Work instruction → Go through the data below and retype all of it exactly.

Data records →

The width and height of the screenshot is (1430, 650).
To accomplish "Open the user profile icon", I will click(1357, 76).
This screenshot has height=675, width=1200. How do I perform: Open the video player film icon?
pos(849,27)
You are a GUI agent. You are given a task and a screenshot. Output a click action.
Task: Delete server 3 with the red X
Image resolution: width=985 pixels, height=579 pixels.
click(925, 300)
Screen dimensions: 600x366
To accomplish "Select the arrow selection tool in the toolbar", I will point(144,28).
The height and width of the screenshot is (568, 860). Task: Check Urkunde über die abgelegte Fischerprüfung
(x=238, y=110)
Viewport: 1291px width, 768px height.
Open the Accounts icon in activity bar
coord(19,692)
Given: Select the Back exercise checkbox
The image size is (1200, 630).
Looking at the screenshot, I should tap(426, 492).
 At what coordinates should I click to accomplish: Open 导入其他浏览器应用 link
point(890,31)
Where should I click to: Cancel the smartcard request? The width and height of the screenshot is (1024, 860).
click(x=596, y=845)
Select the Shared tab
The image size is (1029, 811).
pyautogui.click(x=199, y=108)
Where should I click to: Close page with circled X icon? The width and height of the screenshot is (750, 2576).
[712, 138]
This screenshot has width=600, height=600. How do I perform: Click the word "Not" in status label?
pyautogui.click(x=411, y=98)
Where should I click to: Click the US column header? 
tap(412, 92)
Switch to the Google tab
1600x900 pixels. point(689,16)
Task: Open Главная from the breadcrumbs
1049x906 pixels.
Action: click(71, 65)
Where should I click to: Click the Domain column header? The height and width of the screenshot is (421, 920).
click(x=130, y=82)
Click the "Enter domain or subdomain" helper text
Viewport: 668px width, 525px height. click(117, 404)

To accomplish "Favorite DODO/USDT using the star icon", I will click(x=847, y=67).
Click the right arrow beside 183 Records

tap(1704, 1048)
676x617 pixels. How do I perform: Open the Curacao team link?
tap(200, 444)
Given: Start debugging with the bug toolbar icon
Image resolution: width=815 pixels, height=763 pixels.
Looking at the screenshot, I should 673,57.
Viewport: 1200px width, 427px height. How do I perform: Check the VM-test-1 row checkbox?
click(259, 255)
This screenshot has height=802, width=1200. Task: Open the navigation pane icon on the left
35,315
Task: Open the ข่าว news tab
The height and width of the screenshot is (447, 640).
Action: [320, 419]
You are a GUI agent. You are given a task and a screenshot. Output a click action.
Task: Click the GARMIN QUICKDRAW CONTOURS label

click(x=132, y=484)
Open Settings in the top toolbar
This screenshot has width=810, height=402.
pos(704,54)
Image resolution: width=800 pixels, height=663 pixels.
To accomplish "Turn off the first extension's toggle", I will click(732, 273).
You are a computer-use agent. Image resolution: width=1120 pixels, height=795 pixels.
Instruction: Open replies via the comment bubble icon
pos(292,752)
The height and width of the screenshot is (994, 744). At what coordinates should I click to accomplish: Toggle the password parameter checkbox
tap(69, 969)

Completed exercise →
The width and height of the screenshot is (1430, 650).
To accomplish "Open the user profile icon", I will click(1357, 76).
This screenshot has height=675, width=1200. How do I perform: Open the video player film icon?
pos(849,27)
You are a GUI agent. You are given a task and a screenshot. Output a click action.
Task: Delete server 3 with the red X
Image resolution: width=985 pixels, height=579 pixels.
click(925, 300)
Screen dimensions: 600x366
To accomplish "Select the arrow selection tool in the toolbar", I will point(144,28).
The height and width of the screenshot is (568, 860). Task: Check Urkunde über die abgelegte Fischerprüfung
(x=238, y=110)
Viewport: 1291px width, 768px height.
Open the Accounts icon in activity bar
coord(19,692)
Given: Select the Back exercise checkbox
The image size is (1200, 630).
Looking at the screenshot, I should tap(426, 492).
 At what coordinates should I click to accomplish: Open 导入其他浏览器应用 link
point(890,31)
Where should I click to: Cancel the smartcard request? The width and height of the screenshot is (1024, 860).
click(x=596, y=845)
Select the Shared tab
The image size is (1029, 811).
pyautogui.click(x=199, y=108)
Where should I click to: Close page with circled X icon? The width and height of the screenshot is (750, 2576).
[712, 138]
This screenshot has width=600, height=600. How do I perform: Click the word "Not" in status label?
pyautogui.click(x=411, y=98)
Where should I click to: Click the US column header? 
tap(412, 92)
Switch to the Google tab
1600x900 pixels. point(689,16)
Task: Open Главная from the breadcrumbs
1049x906 pixels.
Action: click(71, 65)
Where should I click to: Click the Domain column header? The height and width of the screenshot is (421, 920).
click(x=130, y=82)
Click the "Enter domain or subdomain" helper text
Viewport: 668px width, 525px height. click(117, 404)

To accomplish "Favorite DODO/USDT using the star icon", I will click(x=847, y=67).
Click the right arrow beside 183 Records

tap(1704, 1048)
676x617 pixels. How do I perform: Open the Curacao team link?
tap(200, 444)
Given: Start debugging with the bug toolbar icon
Image resolution: width=815 pixels, height=763 pixels.
Looking at the screenshot, I should 673,57.
Viewport: 1200px width, 427px height. How do I perform: Check the VM-test-1 row checkbox?
click(259, 255)
This screenshot has height=802, width=1200. Task: Open the navigation pane icon on the left
35,315
Task: Open the ข่าว news tab
The height and width of the screenshot is (447, 640).
Action: [320, 419]
You are a GUI agent. You are given a task and a screenshot. Output a click action.
Task: Click the GARMIN QUICKDRAW CONTOURS label

click(x=132, y=484)
Open Settings in the top toolbar
This screenshot has width=810, height=402.
pos(704,54)
Image resolution: width=800 pixels, height=663 pixels.
To accomplish "Turn off the first extension's toggle", I will click(732, 273).
You are a computer-use agent. Image resolution: width=1120 pixels, height=795 pixels.
Instruction: Open replies via the comment bubble icon
pos(292,752)
The height and width of the screenshot is (994, 744). At what coordinates should I click to accomplish: Toggle the password parameter checkbox
tap(69, 969)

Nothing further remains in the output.